Iremar Bronzeado -PEQUENA ODE À LIBERDADE
PEQUENA ODE À LIBERDADE
Por Iremar Bronzeado


iremarbronzeado@gmail.com
 
Amar a Liberdade é amar a vida. Pois a vida só floresce no seio da Liberdade. Os seres vivos, crescem mais belos e fortes quando fortalecidos na peleja pela Liberdade. Na exemplar ilustração de Immanuel Kant - o maior filósofo de todos os tempos - as árvores que crescem no meio da floresta são mais belas, retas e úteis porque seu crescimento se dá por mútua disputa em busca da luz do sol, que resplandece na imensidão por cima da mata. As que, em campo aberto, recebem, gratuitamente, abundância de luz, crescem desordenadamente, tortuosas e frágeis.
 
 Assim são, também, os indivíduos: os que se insurgem contra a tirania e lutam pela Liberdade têm o seu nome glorificado no panteão da História.
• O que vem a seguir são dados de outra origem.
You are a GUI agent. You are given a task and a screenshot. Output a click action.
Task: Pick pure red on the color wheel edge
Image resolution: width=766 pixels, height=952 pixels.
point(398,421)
Os que se acomodam ao domínio dos déspotas, caem no abismo do esquecimento. Também as nações: aquelas que fizeram da Liberdade o princípio supremo de sua existência e proclamaram a soberania do cidadão sobre a coletividade e o Estado, estão hoje na vanguarda do desenvolvimento e da civilização. Aquelas que optaram por ideologias totalitárias que preconizam a tutela do Estado sobre o indivíduo, debatem-se, ainda, atoladas na retaguarda da modernidade.
 
A Liberdade é a mãe do maravilhoso mundo novo em que vivemos. Foi graças a ela que o Iluminismo e a Revolução Francesa atribuíram aos homens seus direitos inalienáveis, fundamento do ideal republicano e das eficientes e insuperáveis Democracias Liberais de Mercado. Foi a liberdade atribuída à competividade da produção e do mercado que permitiu os maravilhosos avanços da ciência e da tecnologia, que diminuem o sofrimento dos homens e nutrem a esperança de um futuro de abundância e paz.
 
Contudo, a verdadeira origem das modernas noções de Liberdade, Igualdade e Fraternidade é Cristo Jesus, que “veio para libertar os cativos, dispersar os soberbos, destituir os poderosos de seus tronos e exaltar os humildes” (Lucas 1:51-52). Para que todos fossem iguais perante o trono do amor e da graça e se amassem mutuamente como irmãos, filhos do mesmo Pai.